WHAT NEEDS TO BE DONE:
Send back all of the records, each one exactly as written.

Data excerpts:

◇ ◇ ◇ ◇ ◇

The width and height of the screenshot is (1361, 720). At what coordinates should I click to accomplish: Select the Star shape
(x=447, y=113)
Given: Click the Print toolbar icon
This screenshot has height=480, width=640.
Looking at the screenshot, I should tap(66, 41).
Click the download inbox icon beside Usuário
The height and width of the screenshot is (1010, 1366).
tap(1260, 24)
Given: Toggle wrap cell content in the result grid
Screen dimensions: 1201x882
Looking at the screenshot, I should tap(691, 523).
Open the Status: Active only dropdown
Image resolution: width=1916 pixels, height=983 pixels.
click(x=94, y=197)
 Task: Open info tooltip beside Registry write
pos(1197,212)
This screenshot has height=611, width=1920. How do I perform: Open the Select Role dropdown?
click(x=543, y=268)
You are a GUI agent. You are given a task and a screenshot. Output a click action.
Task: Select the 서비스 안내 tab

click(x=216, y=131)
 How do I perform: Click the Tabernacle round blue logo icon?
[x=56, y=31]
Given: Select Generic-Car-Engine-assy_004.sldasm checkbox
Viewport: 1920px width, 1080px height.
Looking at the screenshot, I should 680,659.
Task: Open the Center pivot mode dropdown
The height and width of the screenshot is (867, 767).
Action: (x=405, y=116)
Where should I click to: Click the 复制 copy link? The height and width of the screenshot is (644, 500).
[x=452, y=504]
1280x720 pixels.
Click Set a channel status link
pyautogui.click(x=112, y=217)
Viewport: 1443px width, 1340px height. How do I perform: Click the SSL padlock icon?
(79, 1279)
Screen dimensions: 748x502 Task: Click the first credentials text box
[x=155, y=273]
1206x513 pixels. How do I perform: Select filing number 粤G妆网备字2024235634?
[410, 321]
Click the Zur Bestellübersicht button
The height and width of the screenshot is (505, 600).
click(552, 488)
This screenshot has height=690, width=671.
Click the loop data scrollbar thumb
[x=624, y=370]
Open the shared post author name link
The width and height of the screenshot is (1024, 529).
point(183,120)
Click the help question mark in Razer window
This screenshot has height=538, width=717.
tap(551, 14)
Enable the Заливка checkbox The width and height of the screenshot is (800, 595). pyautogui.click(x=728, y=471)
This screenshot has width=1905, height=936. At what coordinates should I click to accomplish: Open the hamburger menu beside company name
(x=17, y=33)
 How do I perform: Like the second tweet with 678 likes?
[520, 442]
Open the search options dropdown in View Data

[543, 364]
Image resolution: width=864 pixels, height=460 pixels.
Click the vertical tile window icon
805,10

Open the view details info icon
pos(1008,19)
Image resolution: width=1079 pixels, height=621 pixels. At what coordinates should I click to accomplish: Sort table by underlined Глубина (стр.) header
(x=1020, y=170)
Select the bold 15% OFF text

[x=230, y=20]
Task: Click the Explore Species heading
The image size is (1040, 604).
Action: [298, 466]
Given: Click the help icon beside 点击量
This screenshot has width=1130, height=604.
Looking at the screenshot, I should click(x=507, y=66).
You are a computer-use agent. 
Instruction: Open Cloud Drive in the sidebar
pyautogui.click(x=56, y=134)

◇ ◇ ◇ ◇ ◇

ANSWER SECTION:
The width and height of the screenshot is (1361, 720). At what coordinates should I click to accomplish: Select the Star shape
(x=447, y=113)
Given: Click the Print toolbar icon
This screenshot has height=480, width=640.
Looking at the screenshot, I should tap(66, 41).
Click the download inbox icon beside Usuário
The height and width of the screenshot is (1010, 1366).
tap(1260, 24)
Given: Toggle wrap cell content in the result grid
Screen dimensions: 1201x882
Looking at the screenshot, I should tap(691, 523).
Open the Status: Active only dropdown
Image resolution: width=1916 pixels, height=983 pixels.
click(x=94, y=197)
 Task: Open info tooltip beside Registry write
pos(1197,212)
This screenshot has height=611, width=1920. How do I perform: Open the Select Role dropdown?
click(x=543, y=268)
You are a GUI agent. You are given a task and a screenshot. Output a click action.
Task: Select the 서비스 안내 tab

click(x=216, y=131)
 How do I perform: Click the Tabernacle round blue logo icon?
[x=56, y=31]
Given: Select Generic-Car-Engine-assy_004.sldasm checkbox
Viewport: 1920px width, 1080px height.
Looking at the screenshot, I should 680,659.
Task: Open the Center pivot mode dropdown
The height and width of the screenshot is (867, 767).
Action: (x=405, y=116)
Where should I click to: Click the 复制 copy link? The height and width of the screenshot is (644, 500).
[x=452, y=504]
1280x720 pixels.
Click Set a channel status link
pyautogui.click(x=112, y=217)
Viewport: 1443px width, 1340px height. How do I perform: Click the SSL padlock icon?
(79, 1279)
Screen dimensions: 748x502 Task: Click the first credentials text box
[x=155, y=273]
1206x513 pixels. How do I perform: Select filing number 粤G妆网备字2024235634?
[410, 321]
Click the Zur Bestellübersicht button
The height and width of the screenshot is (505, 600).
click(552, 488)
This screenshot has height=690, width=671.
Click the loop data scrollbar thumb
[x=624, y=370]
Open the shared post author name link
The width and height of the screenshot is (1024, 529).
point(183,120)
Click the help question mark in Razer window
This screenshot has height=538, width=717.
tap(551, 14)
Enable the Заливка checkbox The width and height of the screenshot is (800, 595). pyautogui.click(x=728, y=471)
This screenshot has width=1905, height=936. At what coordinates should I click to accomplish: Open the hamburger menu beside company name
(x=17, y=33)
 How do I perform: Like the second tweet with 678 likes?
[520, 442]
Open the search options dropdown in View Data

[543, 364]
Image resolution: width=864 pixels, height=460 pixels.
Click the vertical tile window icon
805,10

Open the view details info icon
pos(1008,19)
Image resolution: width=1079 pixels, height=621 pixels. At what coordinates should I click to accomplish: Sort table by underlined Глубина (стр.) header
(x=1020, y=170)
Select the bold 15% OFF text

[x=230, y=20]
Task: Click the Explore Species heading
The image size is (1040, 604).
Action: [298, 466]
Given: Click the help icon beside 点击量
This screenshot has width=1130, height=604.
Looking at the screenshot, I should click(x=507, y=66).
You are a computer-use agent. 
Instruction: Open Cloud Drive in the sidebar
pyautogui.click(x=56, y=134)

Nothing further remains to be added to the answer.